Keenan Anderson: Family filing $100M wrongful death lawsuit against Los Angeles

Nationally-recognized civil rights attorney Ben Crump and the legal team representing the family of Keenan Anderson announced Monday they plan to file a $100 million wrongful death lawsuit against the city of Los Angeles.

Anderson, 31, died following an encounter with Los Angeles Police Department officers on January 3. The investigation reveals he was tased six times in 42 seconds, prompting outrage from the community and LA’s Black Lives Matter chapter. 

"It’s outrageous and ironic that Keenan Anderson’s last words were ‘they’re trying to George Floyd me,'" said BLM co-founder Melina Abdullah. "He would still be alive today if it wasn’t for the LAPD tasing him six times."

The Washington D.C. resident was in town visiting family for the winter holidays when the incident occurred.

He is remembered by loved ones as a family man and a dedicated teacher. However, Los Angeles authorities paint a different picture. 

The LA County coroner’s office determined his death was caused by cocaine use and an enlarged heart, though the manner of his death remains undetermined. 

RELATED: Keenan Anderson: Cause of death revealed for man shocked by police Taser 6 times

Anderson’s family said they are seeking justice for his son. 

"We want to see the unedited footage.
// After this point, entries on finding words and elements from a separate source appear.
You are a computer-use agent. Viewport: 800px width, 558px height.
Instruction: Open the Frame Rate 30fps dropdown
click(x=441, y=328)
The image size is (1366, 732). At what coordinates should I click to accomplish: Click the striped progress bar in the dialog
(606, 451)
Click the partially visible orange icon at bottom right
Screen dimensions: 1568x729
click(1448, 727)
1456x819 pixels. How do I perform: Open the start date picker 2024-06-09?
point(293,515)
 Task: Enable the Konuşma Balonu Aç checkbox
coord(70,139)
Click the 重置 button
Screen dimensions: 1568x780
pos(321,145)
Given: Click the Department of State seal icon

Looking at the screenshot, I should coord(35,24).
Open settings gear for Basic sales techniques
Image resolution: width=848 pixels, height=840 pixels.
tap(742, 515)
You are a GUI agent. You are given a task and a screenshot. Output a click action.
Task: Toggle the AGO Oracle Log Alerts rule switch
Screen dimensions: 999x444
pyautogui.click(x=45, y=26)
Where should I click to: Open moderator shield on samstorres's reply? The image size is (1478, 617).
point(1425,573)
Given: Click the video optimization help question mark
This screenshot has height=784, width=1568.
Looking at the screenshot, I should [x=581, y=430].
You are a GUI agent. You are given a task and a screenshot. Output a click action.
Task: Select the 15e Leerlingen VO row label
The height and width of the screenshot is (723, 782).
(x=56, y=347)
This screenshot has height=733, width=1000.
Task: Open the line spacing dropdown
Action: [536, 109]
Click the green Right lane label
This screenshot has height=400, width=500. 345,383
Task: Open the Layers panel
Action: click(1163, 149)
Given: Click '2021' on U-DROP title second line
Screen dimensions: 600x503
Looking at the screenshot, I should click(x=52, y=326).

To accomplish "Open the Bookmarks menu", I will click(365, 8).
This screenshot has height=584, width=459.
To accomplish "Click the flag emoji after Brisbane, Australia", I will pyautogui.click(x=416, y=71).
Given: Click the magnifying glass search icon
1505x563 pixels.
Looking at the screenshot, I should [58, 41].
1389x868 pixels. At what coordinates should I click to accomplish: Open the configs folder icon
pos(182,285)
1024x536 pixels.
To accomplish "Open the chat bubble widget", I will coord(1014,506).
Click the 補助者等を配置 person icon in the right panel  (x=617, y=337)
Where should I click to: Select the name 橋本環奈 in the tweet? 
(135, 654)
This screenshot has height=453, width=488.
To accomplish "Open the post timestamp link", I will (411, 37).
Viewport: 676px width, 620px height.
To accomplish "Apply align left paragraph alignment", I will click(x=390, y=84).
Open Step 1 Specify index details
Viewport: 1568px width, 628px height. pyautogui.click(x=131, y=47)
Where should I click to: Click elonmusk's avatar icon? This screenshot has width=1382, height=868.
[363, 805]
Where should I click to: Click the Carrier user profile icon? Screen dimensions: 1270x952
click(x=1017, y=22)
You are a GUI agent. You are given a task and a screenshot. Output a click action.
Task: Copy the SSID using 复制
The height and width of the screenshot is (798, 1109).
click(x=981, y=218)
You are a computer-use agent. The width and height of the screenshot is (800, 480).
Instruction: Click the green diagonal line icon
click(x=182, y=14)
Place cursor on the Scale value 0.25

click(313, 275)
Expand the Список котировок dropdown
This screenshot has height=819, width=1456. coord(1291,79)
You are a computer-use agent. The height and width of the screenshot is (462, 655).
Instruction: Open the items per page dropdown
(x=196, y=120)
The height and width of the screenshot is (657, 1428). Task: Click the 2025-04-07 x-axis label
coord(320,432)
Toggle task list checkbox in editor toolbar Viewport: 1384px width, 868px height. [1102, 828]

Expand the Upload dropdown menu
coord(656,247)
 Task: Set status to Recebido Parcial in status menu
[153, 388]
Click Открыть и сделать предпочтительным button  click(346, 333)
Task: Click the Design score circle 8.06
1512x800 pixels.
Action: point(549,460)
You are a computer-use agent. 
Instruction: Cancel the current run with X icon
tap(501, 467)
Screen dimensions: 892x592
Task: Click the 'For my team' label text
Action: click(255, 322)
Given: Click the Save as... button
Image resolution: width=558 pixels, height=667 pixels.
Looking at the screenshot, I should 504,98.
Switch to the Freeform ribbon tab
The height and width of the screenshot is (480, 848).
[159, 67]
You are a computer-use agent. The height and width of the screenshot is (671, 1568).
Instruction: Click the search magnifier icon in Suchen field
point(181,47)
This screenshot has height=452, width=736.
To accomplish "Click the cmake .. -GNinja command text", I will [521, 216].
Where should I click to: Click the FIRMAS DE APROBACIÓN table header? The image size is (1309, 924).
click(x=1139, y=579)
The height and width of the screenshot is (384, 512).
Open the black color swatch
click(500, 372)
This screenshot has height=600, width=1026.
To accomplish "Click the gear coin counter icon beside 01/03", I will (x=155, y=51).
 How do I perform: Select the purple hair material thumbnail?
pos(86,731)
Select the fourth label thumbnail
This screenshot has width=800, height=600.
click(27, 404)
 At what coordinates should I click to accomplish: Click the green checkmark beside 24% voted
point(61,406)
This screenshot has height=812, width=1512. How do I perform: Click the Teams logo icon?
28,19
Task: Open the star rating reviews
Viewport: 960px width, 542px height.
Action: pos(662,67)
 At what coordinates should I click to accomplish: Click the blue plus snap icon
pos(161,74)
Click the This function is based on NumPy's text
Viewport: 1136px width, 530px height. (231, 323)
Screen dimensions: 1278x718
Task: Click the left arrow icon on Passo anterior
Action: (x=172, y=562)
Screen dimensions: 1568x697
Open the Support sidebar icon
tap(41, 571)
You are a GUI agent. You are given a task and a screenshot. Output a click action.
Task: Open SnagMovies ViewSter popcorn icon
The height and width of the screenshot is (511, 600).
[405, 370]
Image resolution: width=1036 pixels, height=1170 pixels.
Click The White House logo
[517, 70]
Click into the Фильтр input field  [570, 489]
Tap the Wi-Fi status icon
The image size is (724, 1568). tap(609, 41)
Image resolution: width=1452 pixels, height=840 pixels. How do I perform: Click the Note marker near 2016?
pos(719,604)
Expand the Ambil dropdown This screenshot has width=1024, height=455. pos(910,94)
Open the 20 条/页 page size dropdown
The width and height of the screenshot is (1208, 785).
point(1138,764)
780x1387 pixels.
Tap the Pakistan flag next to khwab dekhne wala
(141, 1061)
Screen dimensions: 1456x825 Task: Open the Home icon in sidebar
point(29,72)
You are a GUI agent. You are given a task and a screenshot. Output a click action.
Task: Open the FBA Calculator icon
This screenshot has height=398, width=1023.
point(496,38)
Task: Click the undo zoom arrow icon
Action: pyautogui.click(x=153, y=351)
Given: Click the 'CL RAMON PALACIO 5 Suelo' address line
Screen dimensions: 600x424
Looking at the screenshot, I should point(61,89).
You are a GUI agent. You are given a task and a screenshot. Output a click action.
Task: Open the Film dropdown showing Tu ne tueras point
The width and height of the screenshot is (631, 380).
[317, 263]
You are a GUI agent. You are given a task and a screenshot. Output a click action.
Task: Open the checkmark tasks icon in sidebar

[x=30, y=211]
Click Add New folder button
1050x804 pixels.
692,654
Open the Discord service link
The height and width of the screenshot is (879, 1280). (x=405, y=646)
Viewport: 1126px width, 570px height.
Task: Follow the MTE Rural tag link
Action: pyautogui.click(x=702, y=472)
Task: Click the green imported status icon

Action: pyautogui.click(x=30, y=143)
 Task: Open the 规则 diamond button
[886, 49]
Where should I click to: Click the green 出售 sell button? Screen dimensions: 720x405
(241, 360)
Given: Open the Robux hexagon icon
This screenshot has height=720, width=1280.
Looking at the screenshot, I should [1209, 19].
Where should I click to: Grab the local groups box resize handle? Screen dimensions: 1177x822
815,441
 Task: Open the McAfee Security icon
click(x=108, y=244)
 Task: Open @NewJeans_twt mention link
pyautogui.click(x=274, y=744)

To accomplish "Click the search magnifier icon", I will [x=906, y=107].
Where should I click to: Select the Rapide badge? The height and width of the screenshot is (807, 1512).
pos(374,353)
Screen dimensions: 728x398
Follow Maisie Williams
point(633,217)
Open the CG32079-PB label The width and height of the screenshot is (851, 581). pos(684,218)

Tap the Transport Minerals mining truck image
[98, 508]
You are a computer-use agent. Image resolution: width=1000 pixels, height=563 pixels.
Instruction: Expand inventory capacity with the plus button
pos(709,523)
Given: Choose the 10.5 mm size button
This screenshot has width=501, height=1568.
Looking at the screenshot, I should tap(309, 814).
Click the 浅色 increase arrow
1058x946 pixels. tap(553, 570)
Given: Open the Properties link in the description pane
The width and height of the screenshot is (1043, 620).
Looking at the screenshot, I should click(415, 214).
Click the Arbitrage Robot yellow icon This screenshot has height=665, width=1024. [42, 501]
We want Mayor Bass not to appoint Chief Moore for another term and we want a complete re-evaluation of cops at traffic stops," said BLM co-founder Patrisse Cullors in a press conference earlier this year. She is also Anderson’s cousin. 


"People need to realize it wasn’t the officer who was there who was high on cocaine," said Jamie McBride, Director of LA’s Police Protective League. "It wasn’t the officer who was involved in the accident. It wasn’t the officer who tried to flee and tried to carjack an innocent bystander’s car." 

Anderson’s family tried filing a $50 million claim for damages, but it was denied due to the details of the investigation, including his alleged substance use.